JOB – Please report every line in the items below that contains the word "table", copying each such line in full. Treat uppercase and lowercase as different.

## START

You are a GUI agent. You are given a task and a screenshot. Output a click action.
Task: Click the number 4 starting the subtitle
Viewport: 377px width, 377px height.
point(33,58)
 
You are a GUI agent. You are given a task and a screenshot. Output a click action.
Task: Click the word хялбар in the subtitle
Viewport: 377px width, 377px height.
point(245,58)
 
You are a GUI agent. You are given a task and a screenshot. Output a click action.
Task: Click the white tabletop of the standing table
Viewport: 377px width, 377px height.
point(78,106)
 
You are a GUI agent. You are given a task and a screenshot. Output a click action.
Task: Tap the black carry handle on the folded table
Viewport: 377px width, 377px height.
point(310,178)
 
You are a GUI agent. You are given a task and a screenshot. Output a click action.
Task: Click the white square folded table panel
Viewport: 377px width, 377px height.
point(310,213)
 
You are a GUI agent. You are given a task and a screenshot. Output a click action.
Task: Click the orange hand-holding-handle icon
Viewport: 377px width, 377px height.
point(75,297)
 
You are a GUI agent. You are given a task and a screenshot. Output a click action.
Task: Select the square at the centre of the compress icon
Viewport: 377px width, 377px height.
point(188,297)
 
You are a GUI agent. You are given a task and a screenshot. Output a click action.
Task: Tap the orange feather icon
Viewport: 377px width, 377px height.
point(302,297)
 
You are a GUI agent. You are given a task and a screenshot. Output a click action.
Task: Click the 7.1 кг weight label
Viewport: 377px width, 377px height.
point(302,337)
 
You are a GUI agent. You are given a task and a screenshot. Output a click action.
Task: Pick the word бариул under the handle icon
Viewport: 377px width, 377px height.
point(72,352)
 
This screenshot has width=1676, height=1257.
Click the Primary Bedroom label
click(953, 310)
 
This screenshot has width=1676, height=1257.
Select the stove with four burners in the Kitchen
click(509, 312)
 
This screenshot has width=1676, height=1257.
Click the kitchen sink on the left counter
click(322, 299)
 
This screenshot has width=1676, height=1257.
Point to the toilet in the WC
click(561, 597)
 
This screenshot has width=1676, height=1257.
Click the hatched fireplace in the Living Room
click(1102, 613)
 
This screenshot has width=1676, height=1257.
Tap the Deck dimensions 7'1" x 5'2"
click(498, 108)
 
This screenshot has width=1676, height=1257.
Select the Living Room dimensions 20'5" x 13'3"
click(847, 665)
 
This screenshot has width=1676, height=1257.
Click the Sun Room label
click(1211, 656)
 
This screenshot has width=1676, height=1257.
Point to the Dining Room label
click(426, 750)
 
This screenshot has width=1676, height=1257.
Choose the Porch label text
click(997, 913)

## END

WRITTEN SOLUTION –
Task: Click the white tabletop of the standing table
Task: Tap the black carry handle on the folded table
Task: Click the white square folded table panel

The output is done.